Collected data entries

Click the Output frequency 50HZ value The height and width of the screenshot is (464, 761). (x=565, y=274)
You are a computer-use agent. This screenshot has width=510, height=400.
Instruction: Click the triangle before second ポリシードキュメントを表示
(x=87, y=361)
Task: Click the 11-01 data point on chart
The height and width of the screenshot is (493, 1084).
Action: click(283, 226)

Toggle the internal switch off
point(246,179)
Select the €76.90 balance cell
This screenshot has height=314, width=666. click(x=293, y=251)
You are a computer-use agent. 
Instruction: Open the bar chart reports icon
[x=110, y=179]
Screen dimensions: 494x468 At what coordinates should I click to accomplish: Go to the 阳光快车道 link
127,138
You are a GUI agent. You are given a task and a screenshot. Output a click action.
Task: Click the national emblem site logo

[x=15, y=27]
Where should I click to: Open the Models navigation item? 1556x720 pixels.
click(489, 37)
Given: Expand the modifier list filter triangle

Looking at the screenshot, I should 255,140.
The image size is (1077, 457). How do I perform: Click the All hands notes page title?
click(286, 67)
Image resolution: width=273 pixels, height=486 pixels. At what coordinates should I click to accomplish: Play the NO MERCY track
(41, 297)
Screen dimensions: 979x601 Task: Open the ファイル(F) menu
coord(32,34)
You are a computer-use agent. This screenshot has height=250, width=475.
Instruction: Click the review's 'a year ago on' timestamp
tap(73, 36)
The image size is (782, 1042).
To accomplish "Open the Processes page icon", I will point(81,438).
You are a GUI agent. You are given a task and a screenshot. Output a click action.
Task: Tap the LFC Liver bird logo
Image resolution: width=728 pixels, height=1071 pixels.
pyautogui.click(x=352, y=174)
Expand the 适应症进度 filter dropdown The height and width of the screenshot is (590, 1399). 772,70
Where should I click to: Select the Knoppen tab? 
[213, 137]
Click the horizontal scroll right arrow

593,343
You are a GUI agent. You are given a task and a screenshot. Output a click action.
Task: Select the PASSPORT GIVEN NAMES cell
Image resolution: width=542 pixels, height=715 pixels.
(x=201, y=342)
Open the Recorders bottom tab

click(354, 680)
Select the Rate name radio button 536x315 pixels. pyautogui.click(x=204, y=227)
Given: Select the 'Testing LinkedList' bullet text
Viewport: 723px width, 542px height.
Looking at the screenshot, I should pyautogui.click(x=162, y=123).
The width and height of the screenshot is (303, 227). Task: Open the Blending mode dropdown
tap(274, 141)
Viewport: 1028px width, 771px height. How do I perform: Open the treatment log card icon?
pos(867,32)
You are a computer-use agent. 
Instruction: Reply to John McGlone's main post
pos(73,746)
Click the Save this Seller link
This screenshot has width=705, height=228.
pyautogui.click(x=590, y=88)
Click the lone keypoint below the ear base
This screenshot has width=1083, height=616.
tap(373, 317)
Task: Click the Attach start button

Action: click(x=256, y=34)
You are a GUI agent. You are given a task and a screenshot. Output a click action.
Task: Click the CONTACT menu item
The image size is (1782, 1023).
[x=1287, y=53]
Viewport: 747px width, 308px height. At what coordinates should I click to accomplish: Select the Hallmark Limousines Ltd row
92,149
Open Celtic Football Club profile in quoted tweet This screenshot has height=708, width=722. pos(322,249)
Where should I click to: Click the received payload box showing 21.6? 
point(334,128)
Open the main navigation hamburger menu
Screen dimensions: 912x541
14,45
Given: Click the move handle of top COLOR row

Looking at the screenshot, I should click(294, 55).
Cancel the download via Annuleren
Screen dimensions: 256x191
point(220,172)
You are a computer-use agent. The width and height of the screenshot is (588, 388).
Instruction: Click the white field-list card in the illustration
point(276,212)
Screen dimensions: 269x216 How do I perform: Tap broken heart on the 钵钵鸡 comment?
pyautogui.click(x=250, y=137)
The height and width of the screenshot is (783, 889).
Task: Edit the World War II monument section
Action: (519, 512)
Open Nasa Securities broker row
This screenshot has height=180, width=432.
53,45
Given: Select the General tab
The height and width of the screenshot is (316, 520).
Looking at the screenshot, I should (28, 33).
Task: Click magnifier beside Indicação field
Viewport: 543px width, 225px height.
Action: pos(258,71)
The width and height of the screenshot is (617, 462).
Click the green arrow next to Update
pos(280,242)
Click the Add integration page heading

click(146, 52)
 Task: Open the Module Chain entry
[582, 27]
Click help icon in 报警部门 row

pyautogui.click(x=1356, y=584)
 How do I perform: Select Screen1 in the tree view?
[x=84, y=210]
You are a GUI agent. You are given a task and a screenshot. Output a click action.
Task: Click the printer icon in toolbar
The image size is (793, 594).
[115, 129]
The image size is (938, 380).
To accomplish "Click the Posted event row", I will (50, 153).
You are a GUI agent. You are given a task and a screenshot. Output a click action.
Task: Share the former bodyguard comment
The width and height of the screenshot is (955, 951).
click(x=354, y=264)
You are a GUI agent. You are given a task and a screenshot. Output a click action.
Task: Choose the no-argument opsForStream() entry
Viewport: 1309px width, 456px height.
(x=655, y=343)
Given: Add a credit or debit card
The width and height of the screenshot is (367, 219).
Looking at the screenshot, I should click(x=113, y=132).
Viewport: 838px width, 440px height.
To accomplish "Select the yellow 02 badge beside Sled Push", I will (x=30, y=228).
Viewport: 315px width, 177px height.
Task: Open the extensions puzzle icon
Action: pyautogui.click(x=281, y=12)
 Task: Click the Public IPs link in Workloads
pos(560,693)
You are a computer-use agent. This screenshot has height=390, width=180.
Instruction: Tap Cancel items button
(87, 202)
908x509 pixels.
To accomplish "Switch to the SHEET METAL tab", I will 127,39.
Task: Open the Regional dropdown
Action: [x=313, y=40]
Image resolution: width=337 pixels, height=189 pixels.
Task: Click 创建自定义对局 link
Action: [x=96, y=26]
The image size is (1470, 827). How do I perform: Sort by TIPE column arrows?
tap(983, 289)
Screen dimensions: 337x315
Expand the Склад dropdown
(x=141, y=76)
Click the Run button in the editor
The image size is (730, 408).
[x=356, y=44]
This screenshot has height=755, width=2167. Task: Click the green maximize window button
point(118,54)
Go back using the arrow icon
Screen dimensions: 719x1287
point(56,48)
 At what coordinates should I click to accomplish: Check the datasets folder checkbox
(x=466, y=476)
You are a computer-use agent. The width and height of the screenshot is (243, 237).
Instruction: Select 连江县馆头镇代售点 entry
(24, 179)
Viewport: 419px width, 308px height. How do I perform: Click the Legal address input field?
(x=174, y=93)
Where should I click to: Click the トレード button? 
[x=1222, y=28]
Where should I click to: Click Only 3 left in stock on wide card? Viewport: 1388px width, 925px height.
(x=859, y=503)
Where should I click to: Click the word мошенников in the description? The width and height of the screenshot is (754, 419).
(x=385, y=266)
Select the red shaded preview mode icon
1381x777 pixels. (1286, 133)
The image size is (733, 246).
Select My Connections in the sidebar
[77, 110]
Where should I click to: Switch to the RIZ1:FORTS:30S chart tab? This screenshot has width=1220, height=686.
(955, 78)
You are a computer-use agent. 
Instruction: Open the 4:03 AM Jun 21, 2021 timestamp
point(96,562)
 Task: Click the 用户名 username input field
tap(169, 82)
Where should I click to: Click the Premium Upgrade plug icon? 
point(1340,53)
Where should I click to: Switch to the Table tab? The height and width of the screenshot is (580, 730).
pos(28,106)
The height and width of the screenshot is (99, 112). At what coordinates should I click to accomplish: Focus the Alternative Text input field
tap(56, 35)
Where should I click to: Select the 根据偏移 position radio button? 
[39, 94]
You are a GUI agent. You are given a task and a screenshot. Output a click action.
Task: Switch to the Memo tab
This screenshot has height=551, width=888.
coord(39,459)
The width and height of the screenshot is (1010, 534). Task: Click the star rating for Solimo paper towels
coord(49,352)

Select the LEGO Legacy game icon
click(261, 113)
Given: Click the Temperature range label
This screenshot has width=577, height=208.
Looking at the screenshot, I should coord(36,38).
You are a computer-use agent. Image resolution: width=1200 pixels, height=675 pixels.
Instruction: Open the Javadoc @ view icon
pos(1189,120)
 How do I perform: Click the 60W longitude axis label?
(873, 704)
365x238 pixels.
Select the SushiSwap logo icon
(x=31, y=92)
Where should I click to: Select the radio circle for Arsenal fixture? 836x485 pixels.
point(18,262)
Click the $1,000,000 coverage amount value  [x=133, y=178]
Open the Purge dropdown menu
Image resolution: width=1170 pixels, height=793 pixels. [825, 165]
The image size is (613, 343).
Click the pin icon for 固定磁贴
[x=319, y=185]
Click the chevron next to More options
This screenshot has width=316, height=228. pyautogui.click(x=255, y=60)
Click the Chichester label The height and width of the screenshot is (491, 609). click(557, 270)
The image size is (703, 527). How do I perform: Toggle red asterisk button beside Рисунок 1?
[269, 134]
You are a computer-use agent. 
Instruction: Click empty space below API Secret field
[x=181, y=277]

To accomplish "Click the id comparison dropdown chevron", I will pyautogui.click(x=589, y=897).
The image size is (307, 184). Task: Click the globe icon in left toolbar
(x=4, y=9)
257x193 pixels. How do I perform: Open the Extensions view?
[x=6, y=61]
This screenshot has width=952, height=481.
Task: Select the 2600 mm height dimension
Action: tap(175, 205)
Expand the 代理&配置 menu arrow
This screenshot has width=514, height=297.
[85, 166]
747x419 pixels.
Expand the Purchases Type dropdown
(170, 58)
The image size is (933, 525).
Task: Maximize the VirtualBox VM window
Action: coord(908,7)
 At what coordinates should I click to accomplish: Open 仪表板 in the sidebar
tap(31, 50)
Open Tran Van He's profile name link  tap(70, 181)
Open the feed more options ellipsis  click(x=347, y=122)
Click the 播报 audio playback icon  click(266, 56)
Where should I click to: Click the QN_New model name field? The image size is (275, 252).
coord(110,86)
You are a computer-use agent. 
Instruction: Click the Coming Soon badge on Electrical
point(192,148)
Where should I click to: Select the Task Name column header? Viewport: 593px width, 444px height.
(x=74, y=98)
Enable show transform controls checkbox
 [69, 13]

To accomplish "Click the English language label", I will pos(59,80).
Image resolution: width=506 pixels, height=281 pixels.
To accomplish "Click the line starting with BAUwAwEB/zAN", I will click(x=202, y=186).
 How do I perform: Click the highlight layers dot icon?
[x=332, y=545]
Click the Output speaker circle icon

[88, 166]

**Action item:** Find each line in the records above that contains "profile", and copy it.

**Response to this exercise:**
Open Celtic Football Club profile in quoted tweet This screenshot has height=708, width=722. pos(322,249)
Open Tran Van He's profile name link  tap(70, 181)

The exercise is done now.